## [DESCRIPTION OF THE TASK]
Rewrite the entries from the start through the line containing "Screen dimensions: 372x725", changing "GUI agent" to "desktop agent" and leaving everything else unchanged.
-=-=-
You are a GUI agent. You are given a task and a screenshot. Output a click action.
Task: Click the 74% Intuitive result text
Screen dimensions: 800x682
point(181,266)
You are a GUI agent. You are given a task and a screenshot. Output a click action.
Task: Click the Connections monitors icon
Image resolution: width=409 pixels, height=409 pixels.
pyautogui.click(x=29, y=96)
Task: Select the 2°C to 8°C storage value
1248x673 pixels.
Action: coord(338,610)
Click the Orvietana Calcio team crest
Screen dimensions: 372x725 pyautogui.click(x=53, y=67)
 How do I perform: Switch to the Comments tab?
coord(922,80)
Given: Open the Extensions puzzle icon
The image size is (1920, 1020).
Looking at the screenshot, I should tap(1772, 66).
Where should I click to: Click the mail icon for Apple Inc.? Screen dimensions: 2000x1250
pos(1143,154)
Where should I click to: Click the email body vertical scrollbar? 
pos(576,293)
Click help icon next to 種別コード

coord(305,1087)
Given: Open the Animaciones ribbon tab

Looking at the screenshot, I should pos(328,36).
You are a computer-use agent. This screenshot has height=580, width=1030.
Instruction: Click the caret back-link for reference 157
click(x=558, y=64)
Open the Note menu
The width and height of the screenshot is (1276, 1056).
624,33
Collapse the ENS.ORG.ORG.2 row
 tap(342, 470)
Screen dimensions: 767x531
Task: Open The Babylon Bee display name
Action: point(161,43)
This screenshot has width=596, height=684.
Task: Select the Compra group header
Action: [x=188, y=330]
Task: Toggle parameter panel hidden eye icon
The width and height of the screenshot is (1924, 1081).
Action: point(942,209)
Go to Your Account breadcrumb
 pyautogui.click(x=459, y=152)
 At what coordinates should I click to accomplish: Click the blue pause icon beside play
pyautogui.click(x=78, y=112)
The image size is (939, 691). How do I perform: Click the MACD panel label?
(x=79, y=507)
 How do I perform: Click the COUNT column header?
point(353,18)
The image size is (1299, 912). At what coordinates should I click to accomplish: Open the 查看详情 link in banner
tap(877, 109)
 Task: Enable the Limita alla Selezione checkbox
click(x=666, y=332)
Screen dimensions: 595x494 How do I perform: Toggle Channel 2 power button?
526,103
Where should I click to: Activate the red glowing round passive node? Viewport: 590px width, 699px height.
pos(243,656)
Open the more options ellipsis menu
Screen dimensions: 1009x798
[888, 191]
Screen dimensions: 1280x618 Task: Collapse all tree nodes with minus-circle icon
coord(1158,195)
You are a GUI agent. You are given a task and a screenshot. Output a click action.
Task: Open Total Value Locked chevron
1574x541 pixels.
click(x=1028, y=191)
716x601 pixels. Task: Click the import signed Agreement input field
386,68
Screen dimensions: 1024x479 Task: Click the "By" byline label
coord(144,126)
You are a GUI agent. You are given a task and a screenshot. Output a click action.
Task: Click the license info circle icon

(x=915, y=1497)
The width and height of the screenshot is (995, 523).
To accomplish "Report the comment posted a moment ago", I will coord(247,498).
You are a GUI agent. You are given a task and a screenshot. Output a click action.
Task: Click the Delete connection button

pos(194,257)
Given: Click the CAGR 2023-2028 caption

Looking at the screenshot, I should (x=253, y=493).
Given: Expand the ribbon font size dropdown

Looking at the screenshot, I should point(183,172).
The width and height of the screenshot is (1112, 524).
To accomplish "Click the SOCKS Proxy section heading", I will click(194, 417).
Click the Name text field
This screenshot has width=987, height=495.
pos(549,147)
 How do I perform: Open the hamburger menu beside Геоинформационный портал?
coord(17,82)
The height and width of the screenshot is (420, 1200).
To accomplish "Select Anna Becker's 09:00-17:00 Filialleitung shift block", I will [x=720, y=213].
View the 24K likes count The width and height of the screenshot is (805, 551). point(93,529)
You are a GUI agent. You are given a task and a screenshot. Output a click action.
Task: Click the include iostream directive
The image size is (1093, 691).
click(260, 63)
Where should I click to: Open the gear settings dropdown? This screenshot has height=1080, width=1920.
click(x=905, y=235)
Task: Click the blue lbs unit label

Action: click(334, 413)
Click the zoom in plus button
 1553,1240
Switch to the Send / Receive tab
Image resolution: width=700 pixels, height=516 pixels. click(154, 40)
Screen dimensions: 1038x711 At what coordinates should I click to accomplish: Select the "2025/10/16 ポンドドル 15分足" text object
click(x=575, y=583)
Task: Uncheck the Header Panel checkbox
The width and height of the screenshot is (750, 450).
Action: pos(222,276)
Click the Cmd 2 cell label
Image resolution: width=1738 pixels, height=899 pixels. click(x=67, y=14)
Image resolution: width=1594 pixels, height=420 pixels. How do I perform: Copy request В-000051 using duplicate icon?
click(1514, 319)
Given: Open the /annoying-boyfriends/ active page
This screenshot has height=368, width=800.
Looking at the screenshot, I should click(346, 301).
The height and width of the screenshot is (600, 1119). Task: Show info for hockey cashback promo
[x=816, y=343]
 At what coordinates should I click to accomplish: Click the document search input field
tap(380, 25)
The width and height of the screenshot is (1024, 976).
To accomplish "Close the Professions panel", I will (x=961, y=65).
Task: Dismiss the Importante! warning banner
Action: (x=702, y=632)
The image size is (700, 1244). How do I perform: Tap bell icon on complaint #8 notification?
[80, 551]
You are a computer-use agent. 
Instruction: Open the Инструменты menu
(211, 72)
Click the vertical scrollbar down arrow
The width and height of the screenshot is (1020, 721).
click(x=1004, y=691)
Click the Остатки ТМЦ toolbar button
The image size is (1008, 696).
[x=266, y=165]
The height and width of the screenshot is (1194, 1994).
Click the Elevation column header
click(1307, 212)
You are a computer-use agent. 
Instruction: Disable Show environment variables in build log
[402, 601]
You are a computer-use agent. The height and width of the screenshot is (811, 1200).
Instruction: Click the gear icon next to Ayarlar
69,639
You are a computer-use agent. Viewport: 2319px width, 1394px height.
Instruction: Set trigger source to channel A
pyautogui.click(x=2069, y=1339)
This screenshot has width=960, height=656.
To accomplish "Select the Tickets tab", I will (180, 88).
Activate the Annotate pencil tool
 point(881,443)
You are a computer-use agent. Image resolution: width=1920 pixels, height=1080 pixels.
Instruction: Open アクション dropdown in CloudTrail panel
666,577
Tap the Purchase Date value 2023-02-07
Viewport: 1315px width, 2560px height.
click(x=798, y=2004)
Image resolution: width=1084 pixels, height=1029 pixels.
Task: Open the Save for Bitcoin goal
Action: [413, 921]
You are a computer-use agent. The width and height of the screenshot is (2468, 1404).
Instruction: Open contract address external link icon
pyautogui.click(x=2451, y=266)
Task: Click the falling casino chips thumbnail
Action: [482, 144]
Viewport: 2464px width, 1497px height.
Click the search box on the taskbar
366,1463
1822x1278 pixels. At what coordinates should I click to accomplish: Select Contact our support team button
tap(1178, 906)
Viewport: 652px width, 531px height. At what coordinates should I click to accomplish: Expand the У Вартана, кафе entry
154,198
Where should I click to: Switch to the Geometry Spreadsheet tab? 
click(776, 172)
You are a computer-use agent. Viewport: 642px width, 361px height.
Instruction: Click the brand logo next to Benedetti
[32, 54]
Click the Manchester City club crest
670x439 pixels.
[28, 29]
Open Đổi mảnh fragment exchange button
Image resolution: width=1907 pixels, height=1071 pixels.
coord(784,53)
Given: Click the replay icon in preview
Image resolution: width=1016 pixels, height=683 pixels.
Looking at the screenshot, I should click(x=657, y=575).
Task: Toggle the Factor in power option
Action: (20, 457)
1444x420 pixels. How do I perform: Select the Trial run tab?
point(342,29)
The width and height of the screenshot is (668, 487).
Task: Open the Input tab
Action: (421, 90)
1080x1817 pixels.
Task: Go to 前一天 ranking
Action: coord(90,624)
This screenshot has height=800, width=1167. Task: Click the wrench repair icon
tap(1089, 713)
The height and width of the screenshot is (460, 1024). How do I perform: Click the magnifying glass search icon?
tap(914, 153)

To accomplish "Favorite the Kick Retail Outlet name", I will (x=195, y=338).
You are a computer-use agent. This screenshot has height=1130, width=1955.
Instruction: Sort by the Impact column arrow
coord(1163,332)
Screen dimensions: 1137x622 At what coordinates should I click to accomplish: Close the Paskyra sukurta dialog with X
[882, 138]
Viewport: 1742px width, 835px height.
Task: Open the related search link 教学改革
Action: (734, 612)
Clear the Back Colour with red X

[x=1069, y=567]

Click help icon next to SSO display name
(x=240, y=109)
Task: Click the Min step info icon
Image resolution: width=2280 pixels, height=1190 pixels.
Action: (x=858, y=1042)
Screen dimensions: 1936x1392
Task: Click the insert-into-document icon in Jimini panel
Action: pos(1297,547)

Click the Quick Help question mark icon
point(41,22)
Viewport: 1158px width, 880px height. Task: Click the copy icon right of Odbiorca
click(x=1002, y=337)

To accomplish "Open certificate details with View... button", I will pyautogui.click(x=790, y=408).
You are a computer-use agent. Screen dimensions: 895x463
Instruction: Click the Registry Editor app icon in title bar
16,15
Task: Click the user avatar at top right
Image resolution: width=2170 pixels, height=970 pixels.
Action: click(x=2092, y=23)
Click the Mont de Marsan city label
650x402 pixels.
-=-=-
## [SOLUTION BELOW]
You are a desktop agent. You are given a task and a screenshot. Output a click action.
Task: Click the 74% Intuitive result text
Screen dimensions: 800x682
point(181,266)
You are a desktop agent. You are given a task and a screenshot. Output a click action.
Task: Click the Connections monitors icon
Image resolution: width=409 pixels, height=409 pixels.
pyautogui.click(x=29, y=96)
Task: Select the 2°C to 8°C storage value
1248x673 pixels.
Action: coord(338,610)
Click the Orvietana Calcio team crest
Screen dimensions: 372x725 pyautogui.click(x=53, y=67)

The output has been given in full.